→ Instruction: Lay out every line of the items below as a Markdown table with two columns, Row for the row number and Line for the text of the line. Leave out any blank lines.

Part of a data file:

-*-*-

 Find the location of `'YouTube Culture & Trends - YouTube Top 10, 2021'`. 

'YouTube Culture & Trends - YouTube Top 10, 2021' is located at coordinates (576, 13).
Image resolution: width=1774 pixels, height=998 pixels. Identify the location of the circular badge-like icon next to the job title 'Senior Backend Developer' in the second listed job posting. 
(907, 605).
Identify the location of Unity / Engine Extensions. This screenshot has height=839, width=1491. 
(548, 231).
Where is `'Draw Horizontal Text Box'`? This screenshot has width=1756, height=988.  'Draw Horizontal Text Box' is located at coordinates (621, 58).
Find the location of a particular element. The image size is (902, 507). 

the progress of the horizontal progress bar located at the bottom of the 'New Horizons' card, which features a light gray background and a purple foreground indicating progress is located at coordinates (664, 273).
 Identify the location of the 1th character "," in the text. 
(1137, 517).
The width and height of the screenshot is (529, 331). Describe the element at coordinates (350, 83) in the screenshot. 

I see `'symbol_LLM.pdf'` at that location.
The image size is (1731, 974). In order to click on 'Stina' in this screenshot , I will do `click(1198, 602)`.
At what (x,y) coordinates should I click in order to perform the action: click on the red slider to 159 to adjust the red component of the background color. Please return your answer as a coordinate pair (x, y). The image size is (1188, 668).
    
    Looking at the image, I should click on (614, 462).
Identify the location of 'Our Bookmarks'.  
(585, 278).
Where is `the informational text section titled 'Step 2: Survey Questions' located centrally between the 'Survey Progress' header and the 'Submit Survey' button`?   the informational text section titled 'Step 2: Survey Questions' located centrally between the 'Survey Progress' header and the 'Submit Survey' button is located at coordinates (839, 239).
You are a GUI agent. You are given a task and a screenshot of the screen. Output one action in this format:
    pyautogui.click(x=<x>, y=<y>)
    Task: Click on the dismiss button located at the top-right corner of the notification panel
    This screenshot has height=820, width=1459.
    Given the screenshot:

-*-*-

→ Solution for this task:
| Row | Line |
|---|---|
| 1 |  Find the location of `'YouTube Culture & Trends - YouTube Top 10, 2021'`.  |
| 2 | 'YouTube Culture & Trends - YouTube Top 10, 2021' is located at coordinates (576, 13). |
| 3 | Image resolution: width=1774 pixels, height=998 pixels. Identify the location of the circular badge-like icon next to the job title 'Senior Backend Developer' in the second listed job posting.  |
| 4 | (907, 605). |
| 5 | Identify the location of Unity / Engine Extensions. This screenshot has height=839, width=1491.  |
| 6 | (548, 231). |
| 7 | Where is `'Draw Horizontal Text Box'`? This screenshot has width=1756, height=988.  'Draw Horizontal Text Box' is located at coordinates (621, 58). |
| 8 | Find the location of a particular element. The image size is (902, 507).  |
| 9 | the progress of the horizontal progress bar located at the bottom of the 'New Horizons' card, which features a light gray background and a purple foreground indicating progress is located at coordinates (664, 273). |
| 10 |  Identify the location of the 1th character "," in the text.  |
| 11 | (1137, 517). |
| 12 | The width and height of the screenshot is (529, 331). Describe the element at coordinates (350, 83) in the screenshot.  |
| 13 | I see `'symbol_LLM.pdf'` at that location. |
| 14 | The image size is (1731, 974). In order to click on 'Stina' in this screenshot , I will do `click(1198, 602)`. |
| 15 | At what (x,y) coordinates should I click in order to perform the action: click on the red slider to 159 to adjust the red component of the background color. Please return your answer as a coordinate pair (x, y). The image size is (1188, 668). |
| 16 |     Looking at the image, I should click on (614, 462). |
| 17 | Identify the location of 'Our Bookmarks'.   |
| 18 | (585, 278). |
| 19 | Where is `the informational text section titled 'Step 2: Survey Questions' located centrally between the 'Survey Progress' header and the 'Submit Survey' button`?   the informational text section titled 'Step 2: Survey Questions' located centrally between the 'Survey Progress' header and the 'Submit Survey' button is located at coordinates (839, 239). |
| 20 | You are a GUI agent. You are given a task and a screenshot of the screen. Output one action in this format: |
| 21 |     pyautogui.click(x=<x>, y=<y>) |
| 22 |     Task: Click on the dismiss button located at the top-right corner of the notification panel |
| 23 |     This screenshot has height=820, width=1459. |
| 24 |     Given the screenshot: |